Rapidly sort a Pandas DataFrame of numeric values to minimize the spatial distance between adjacent elements.
When working with large dense datasets, with large numbers of both observations and features, it can be useful to perform linkage clustering to visualy inspect what groupings of correlated observations / features exist in the data.
The computational method most commonly used for this purpose,
linkage clustering, scales exponentially with dataset size
and quickly becomes impractical with 10,000's of items.
While there is an accelerated version of linkage clustering
provided by the fastcluster package, that method still
performs the full linkage clustering process.
Another useful approach for sorting large dense tables is to use t-SNE or UMAP to project each item onto a single dimension. While this process can better approximate the desired outcome, it similarly incurs the all-by-all cost that scales exponentially with dataset size.
This method performs a rough approximation which is intended to provide a useful workaround for very large datasets. It will:
- Select a random subset of the dataset (param:
init_n) - Split the dataset into the initialization subset and the remainder.

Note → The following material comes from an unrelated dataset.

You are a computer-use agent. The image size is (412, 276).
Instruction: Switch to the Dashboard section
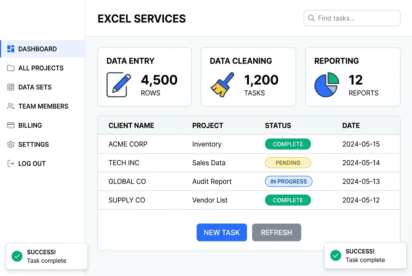pyautogui.click(x=38, y=49)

- Perform exhaustive linkage clustering on the initialization subset to sort it
- Compute the distance of the items in the remainder to the items in the sorted table
- Select a subset of those items with the lowest computed distances (param:
iter_n), and move those items to the sorted table - Repeat steps 4-5 until the dataset is complete. Note that the distances need only be calculated for those items which were moved to the sorted table in the last iteration.